Wilcox: “I’d say we’re certainly going to add to our front line. That doesn’t mean we’re going to try to do that in the draft. I think our focus is to bring our guys (presumably Millsap and Carroll) back.”
Then: “The loss of Thabo (Sefolosha, injured in an altercation with New York police) was a big hit to our rebounding. It’s certainly an area we’re going to try to improve. I don’t know that that improvement is going to come from something we don’t have on this roster.”
The Hawks do have Mike Muscala, who worked a surprising number of postseason minutes, and they liked the 27-year-old journeyman Austin Daye enough to sign him through next season. But even as we concede that rebounding is what the Hawks do worst, we note that Golden State beat the Cavs for the NBA title by deploying center Andrew Bogut for three of the series’ final 144 minutes.
The trend in the NBA — the pace-and-space Hawks are among the vanguard — is to play smaller men and make the opposition chase. “We are very much a skill-based program,” Wilcox said. “Skill was on display at the highest level in the NBA finals. Skill is going to be very important for us going forward.”

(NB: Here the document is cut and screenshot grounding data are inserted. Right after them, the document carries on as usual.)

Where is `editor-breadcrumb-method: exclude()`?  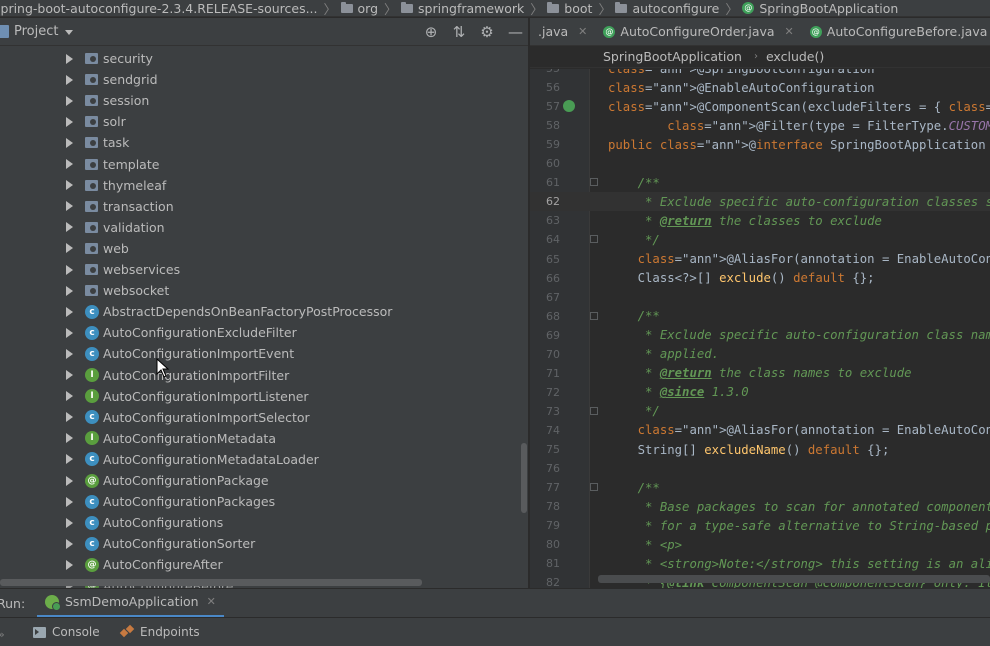
editor-breadcrumb-method: exclude() is located at coordinates (795, 56).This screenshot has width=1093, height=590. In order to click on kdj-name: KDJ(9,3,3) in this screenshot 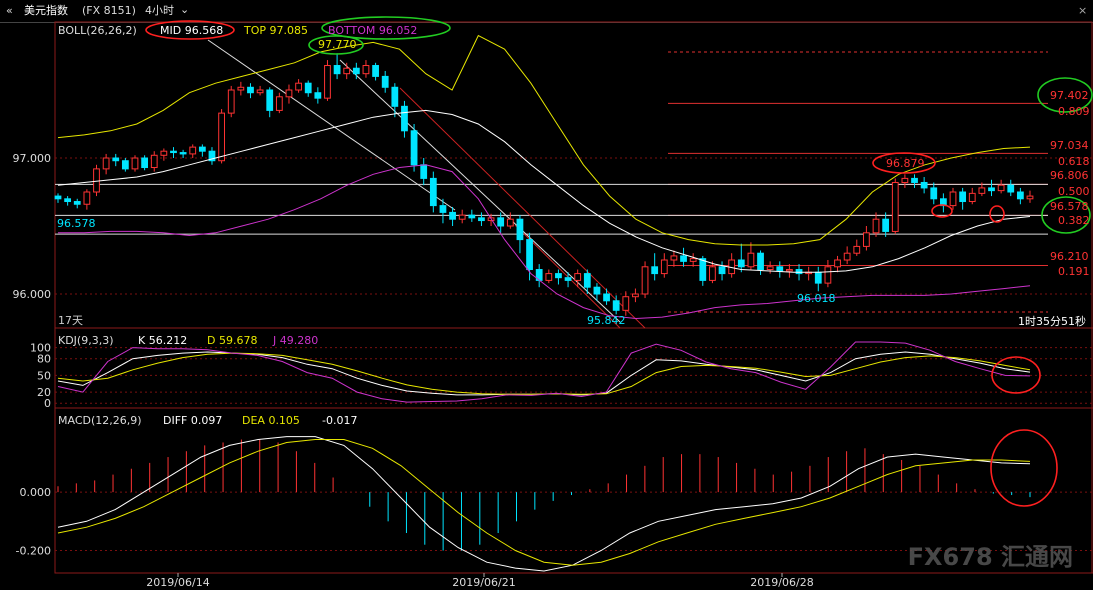, I will do `click(86, 340)`.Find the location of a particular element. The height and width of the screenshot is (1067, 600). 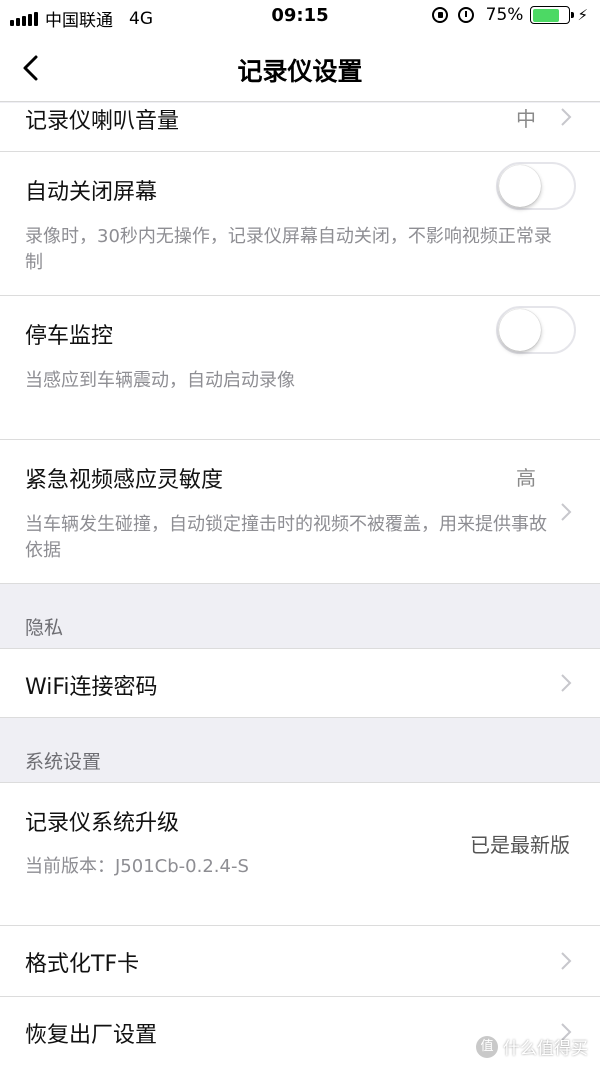

upgrade-status: 已是最新版 is located at coordinates (520, 845).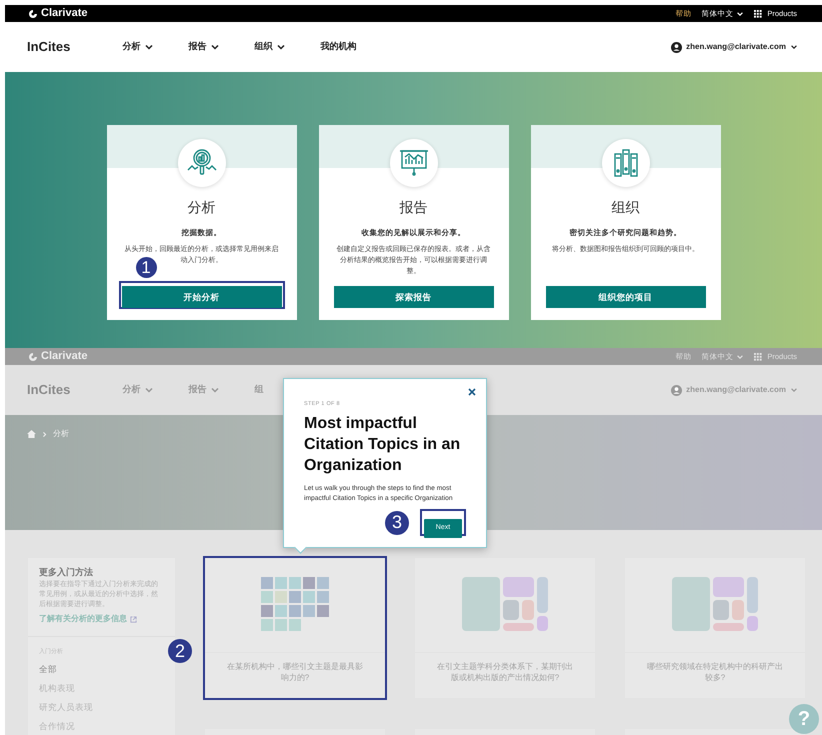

Meaning: Don’t be surprised if the smallish Hawks take a wing or even a guard in Round 1. Said Wilcox: “We look at big decisions of franchise going forward. We try not to draft on positional needs.”
At first blush, that might be seen as disappointing. But think of it as long-range planning: Some of these not-young starters will need to be replaced soon enough, and the Hawks aren’t apt to be drafting any higher than this for a good long while.